High-efficiency blue photoluminescence in the Cs2NaInCl6:Sb3+ double perovskite phosphor

Abstract

In this paper, the photoluminescent properties of a lead-free double perovskite Cs₂NaInCl₆ doped with Sb³⁺ are explored. The host crystal structure is a cubic double perovskite with Fmm symmetry, a = 10.53344(4) Å, and rock salt ordering of Na⁺ and In³⁺. It is a wide bandgap compound (E_g ≈ 5.1 eV), and substitution with Sb³⁺ leads to strong absorption in the UV due to localized 5s² → 5s¹5p¹ transitions on Sb³⁺ centers.
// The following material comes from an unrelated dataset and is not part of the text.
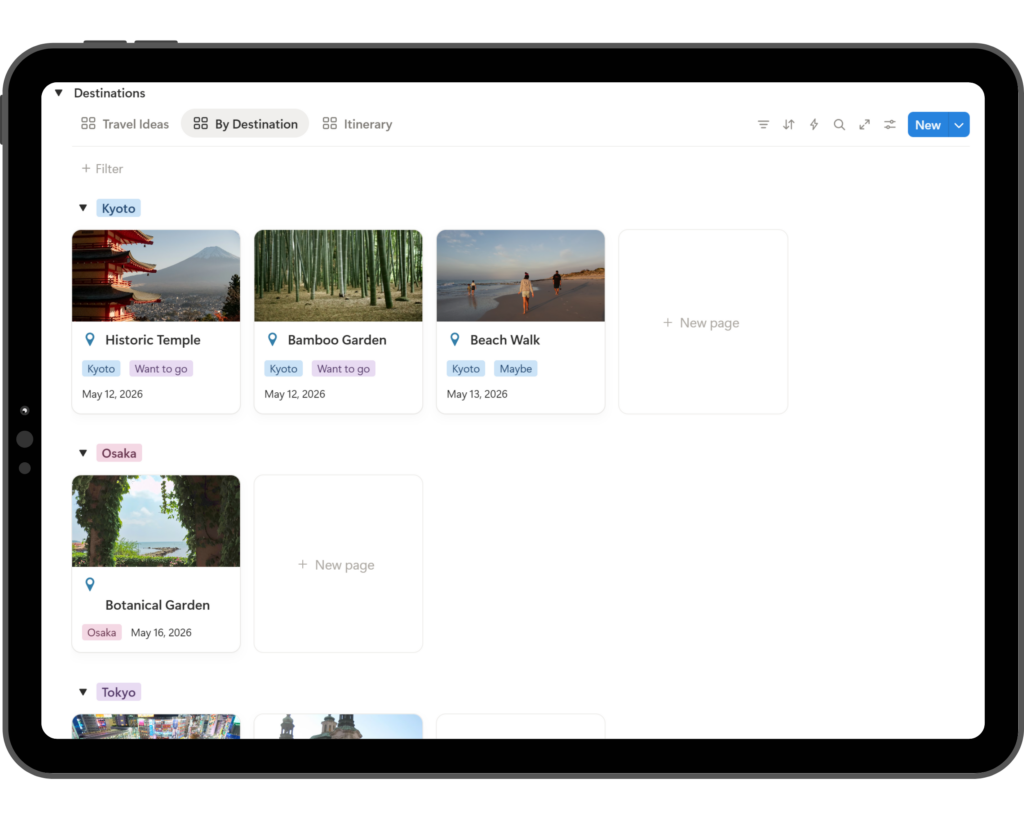
Task: Click the location pin on Beach Walk card
Action: click(x=453, y=339)
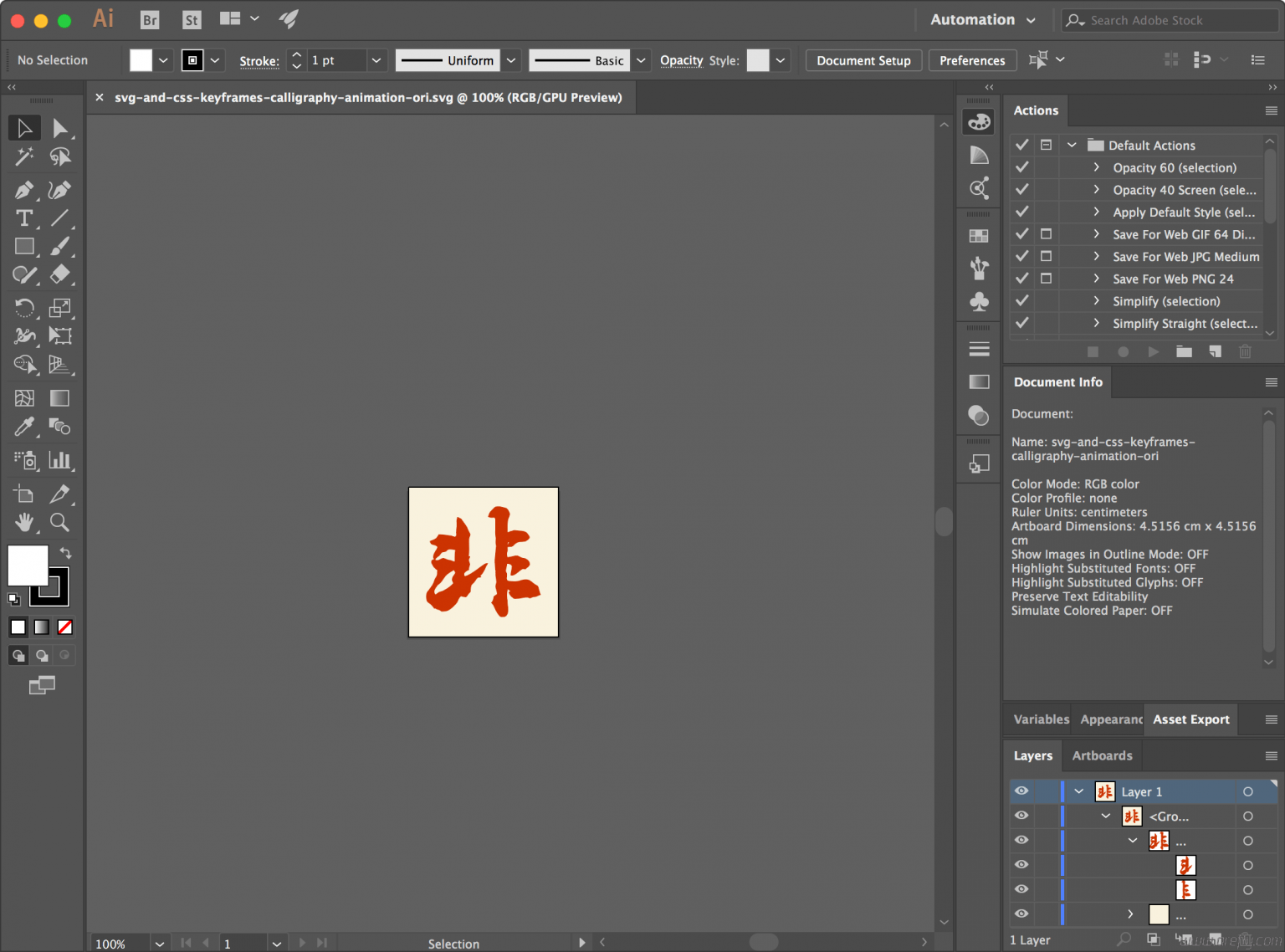Select the Type tool
The width and height of the screenshot is (1285, 952).
[x=24, y=218]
Radiative relaxation back to the 5s² ground state, via a ³P₁ → ¹S₀ transition, leads to intense blue luminescence, centered at 445 nm, with a photoluminescent quantum yield of 79%. The Stokes shift of 0.94 eV is roughly 33% smaller than it is in the related vacancy ordered double perovskite Cs₂SnCl₆. The reduction in Stokes shift is likely due to a change in coordination number of Sb³⁺ from 6-coordinate in Cs₂NaInCl₆ to 5-coordinate in Cs₂SnCl₆. In addition to the high quantum yield, Cs₂NaInCl₆:Sb³⁺ exhibits excellent air/moisture stability and can be prepared from solution; these characteristics make it a promising blue phosphor for applications involving near-UV excitation.